Talking about race makes me tired (take 2)

Mar 10, 2009 11:29

I made the following post earlier this morning, and then deleted it, and then started wondering how the hell I'd come to think of my LJ as a place where I can't say what I want when I want, and how fucking WRONG that is. This is my space, and as long as I'm not hurting someone else I am entitled to my opinion, because that's what this is at the end of the day, *my opinion*. I own it and I'll be damned if someone else's failure to respect or understand other races is going to make me worry about it. So, if you don't like it, you are more than welcome to fuck off out of here. In fact I'll even hold the door for you.



I was all set to make a post about the speculation behind Alexander Skarsgard from Generation Kill being cast as Thor after his lunch meeting with Kenneth Branaugh and how excited I was at the prospect of him finally getting a chance to be appreciated and adored by a wider audience, that he would be working with Bob and Sam (Robert Downey Jr and Samuel L Jackson respectively), and how I couldn't wait for him to get off that HBO show, because it is my opinion that True Blood is a POS, waste of production value and invokes all sorts of racist stereotypes that makes my blood boil.

I say this having attempted to watch several episodes simply because Alexander was/is on the show (I tried this with Castle, because it has Jon Huertas (Poke), but that didn't work out). But then I wasn't going to say anything, because I knew the minute I said I thought True Blood is a stereotypical racist piece of shit, somebody would come along and say, "Hey, it's not racist!" and I would say, as a black woman, "Fucking, yes it is!" And then it would be more of the same. More of that shit that everybody's been saying about Race Fail '09, and how obviously my POV doesn't count because I'm a POC and that's some BS.

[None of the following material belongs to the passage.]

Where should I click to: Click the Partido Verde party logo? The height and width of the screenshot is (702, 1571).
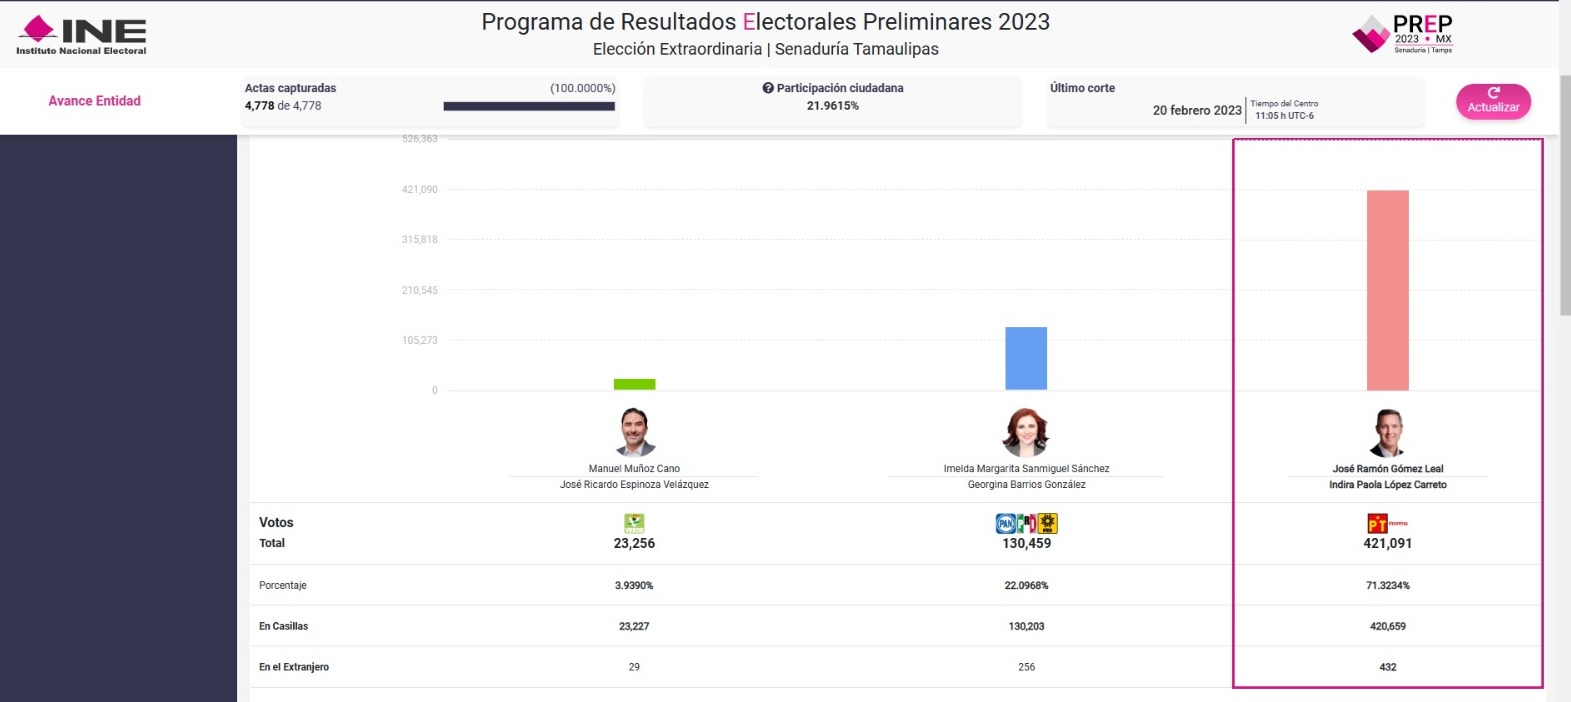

And then this made me think of Race Fail in general, which I hate to break it to you, happens all day every day every year, but if you're not a Person of Color, you probably don't know that. Probably don't think about it unless it's thrust in your face, which is what seems to have happened at this point. And I could address it, but POCs deal with racism 15 times a day EVERY DAY OF OUR LIVES. Plus, I have better things to do with my time. I will say, however, that a) outing people just because you are being mean and hateful is just WRONG. And you should be ashamed. And b) as active as people are being about this, when it's over, it'll be forgotten, like it always is, because if you spend enough time dealing with racism, you know that's how it goes. People who don't deal with it every day dismiss it until someone forces them to look at it and then they wave their hands around and shriek, "I'm not a racist!" Um, you're missing the point.

Talking about race is good. Screaming about how you're not a racist? Not really the point. I agree with Eric Holder (The new US Attorney General) I do think Americans are afraid to deal with race, and Race Fail shows that, because instead of dealing with the issue at hand, it becomes, "How dare you accuse me of this!" Which has nothing to do with race, but everything to do with someone being offended that someone else would dare to accuse them of being anything less that the most liberal of liberals, because we're all post-racial now that a black man is in the White House!

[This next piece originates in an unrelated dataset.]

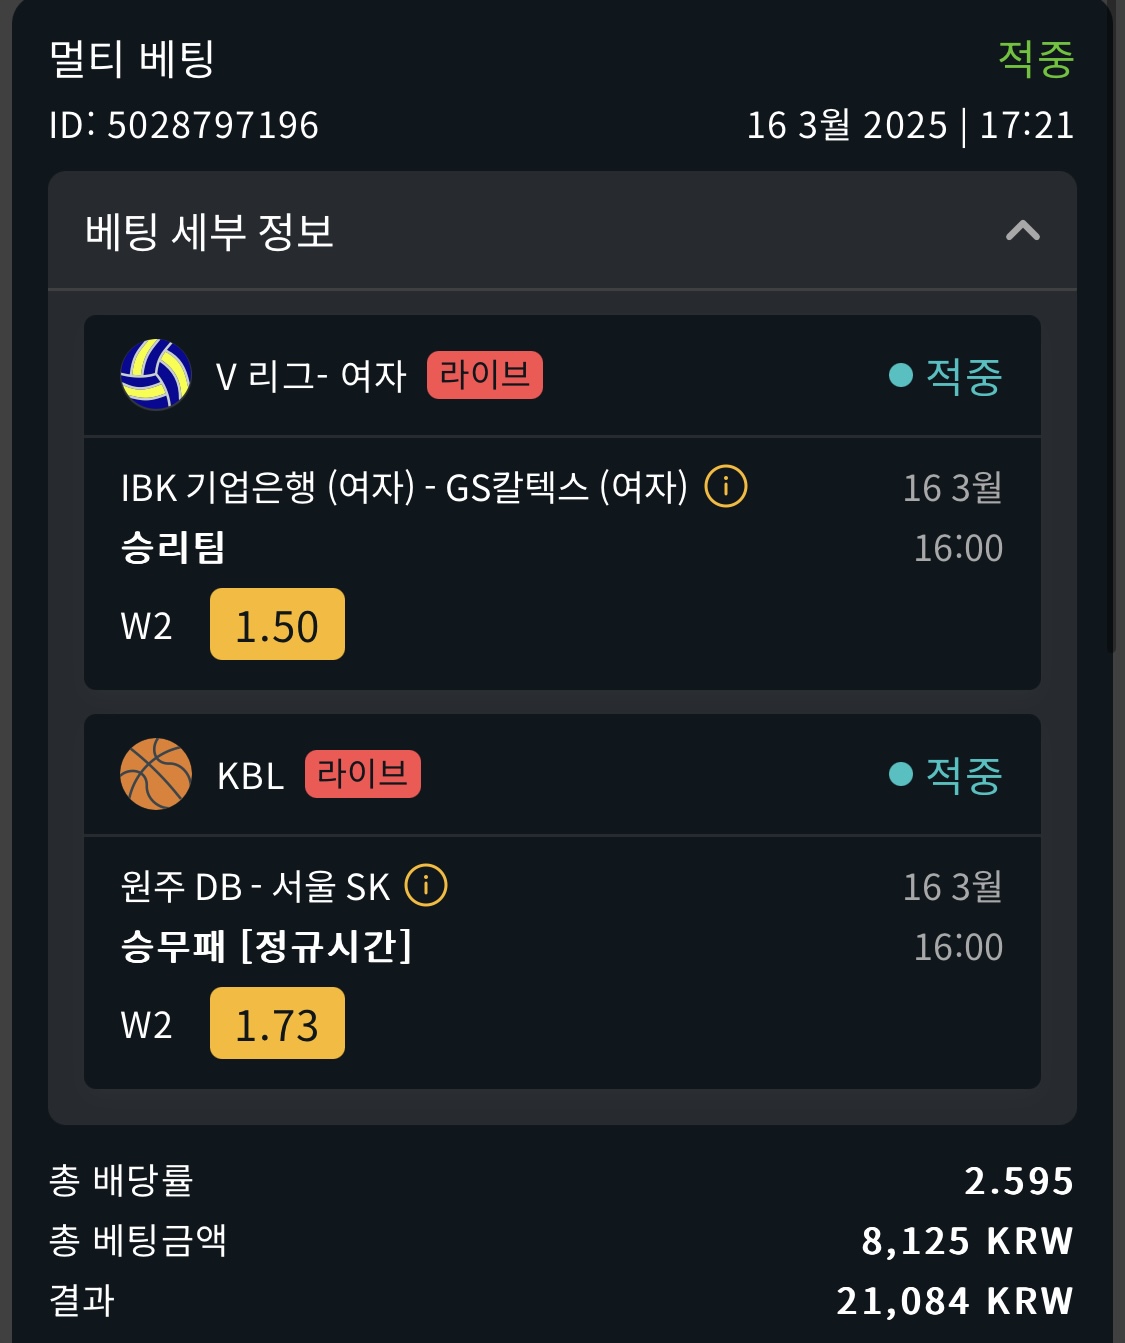
Task: Click the volleyball league icon
Action: [x=156, y=375]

Except that's how distraction works, if I yell at you loud enough, maybe you'll forget what you were angry about in the first place.

People, don't be distracted from the issue at hand: racism is alive and well.

And to that white guy at the grocery store who was staring at me like he'd never seen a black woman before? Fuck you too.

Goddammit, I'm so angry now I can't even be happy about Alex. The fact that I didn't even want to come to my OWN LJ and say what the fuck was on my mind because it deals with race and I know how people are about race?! This is just untenable. And yes, there are lots of people, who say this better, and with more coherency, and on some level I hope you'll go and find them and listen to them, because this whole thing just makes me tired and upset.

God, sometimes I hate the world.

*Do not link. I like to keep my meltdowns in house.

**Also, I most likely will not be answering comments. I just needed to get this out. Badly.

The fact that my day has mostly been made up of awesome things that have totally been overshadowed by racism doing its thing again? Wow. That's power, dog.